There’s no way to know for sure, of course. But when the best minds of this world and many cultures across time all seem to have a similar sense of something of ourselves continuing after this life ends, I think we’d be wise not to dismiss this altogether, despite the lack of science to support it.
Science after all is just evolving thought, new ways of perceiving reality, discovering new patterns of evidence that explain the phenomena around us.
And, if true to itself, Science is open-ended as well as open-minded, poised to grasp things that may never have occurred to it yet. Science too, in the end, may be but one way by which we “explore infinity.”
A Metaphysical Approach, Within the Here and Now
These days, however, I look somewhat differently on the subject.

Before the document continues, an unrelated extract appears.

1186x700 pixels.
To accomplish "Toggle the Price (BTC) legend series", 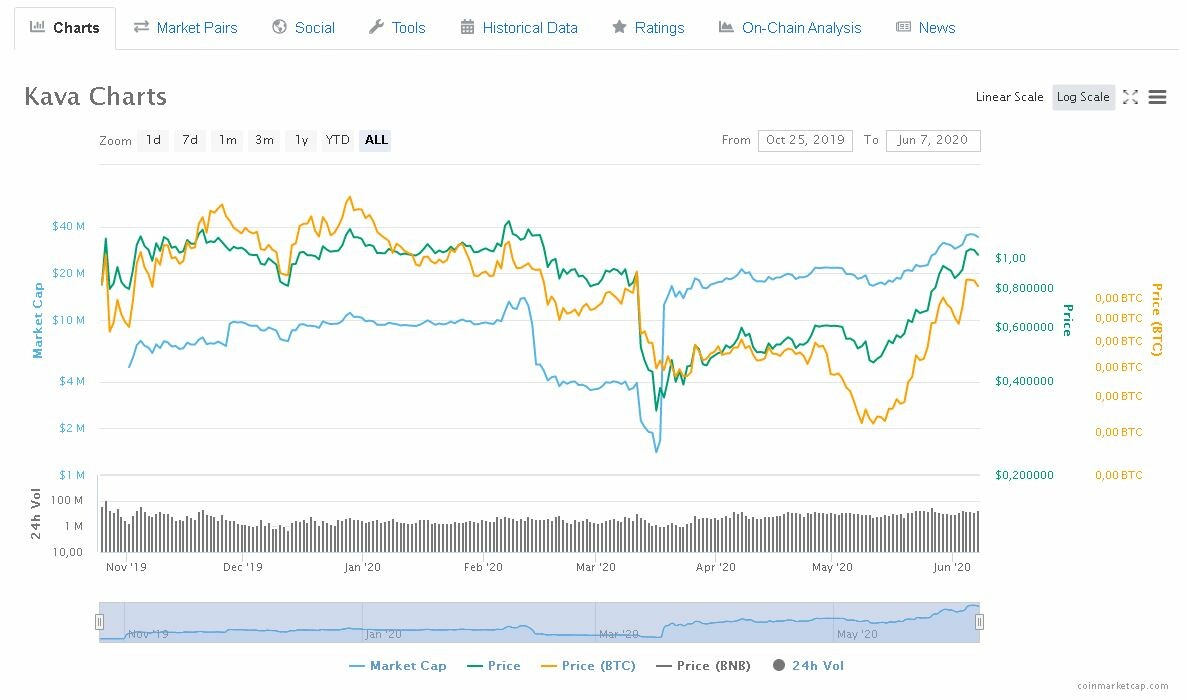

That escape into an ever-expansive sense of self no longer seems to lie upon a birth-death or time-space axis but within the here and now which defies such limitations.
That smallness of being which so ill-fits us, which pinches and punishes, which we all in this present life seem heir to, does not define us and has little in reality to do with us. It’s but an ill-shaped mind-box that seems to contain us but never really can.
It’s as if this limited life which seems to bind us is like a box with four sides. Before and behind us are Birth and Death, and on either side are I and Other. Below is the Ground of Being which supports us. But there is no lid above.
It is open to the Wonder or Mystery of Being, enticing us to rise beyond the strictures of time and space, birth and death, I and Other. Inviting us to explore what lies beyond this small sense of self; and so we do, each following our bliss. Through exploration of the sciences or creative arts, or by pursuing the ideals of freedom, equality, justice, service, selfless love, and the common good, we rise somewhat out of our smaller selves into something more expansive.
But until those opposing walls of birth and death, time and space, and I or Other collapse, we are still confined within a smaller, ill-fitting sense of being. We can slip in and out of that box, but cannot escape it altogether. Death is not the door that frees us. Mind is.
Rising to a higher, more expansive sense of self that identifies both with the Ground of Being that supports us, and the Wonder of Being that surrounds us, we find our freedom. There the restrictive walls that would bind us collapse for lack of identity.
A Whiff of the Infinite
All the great spiritual teachings point in that direction. Not toward something outside or apart from us, but toward a more expansive identity: the Kingdom of Heaven, Enlightenment, the Tao. All lie within a higher consciousness or understanding of being.
We know this, it is not new. Nor is it far away. We all taste it, hear it, glimpse it in rarified moments even within this limited sense of self.
When one student asked the sage to show him this higher reality, the master said, “There, do you not smell it?” as their feet crushed the sweet-smelling vine beneath them.
Nothing is hidden. We all catch that whiff of the infinite in humble and exquisite ways along our journey within.
Thank you for reading. I’d love to hear your thoughts about any of this.
Your poem describes it well, Deborah. The atoms that are in our body originated from exploding stars. We are all made up of cosmic stardust, and when our physical body ceases to exist, we will live in many different forms, including in memory, the stories that are told, and the art that we have made. Maybe that energy in our brain when our last breath is gasped is our energy and our atoms returning to the stars?
My sister loved ladybugs, and since her death, there have been very profound moments where a single ladybug has appeared in my life. I have always taken it as a spiritual sign of the infinite that my sister is communicating; she is present in the moment and there with me.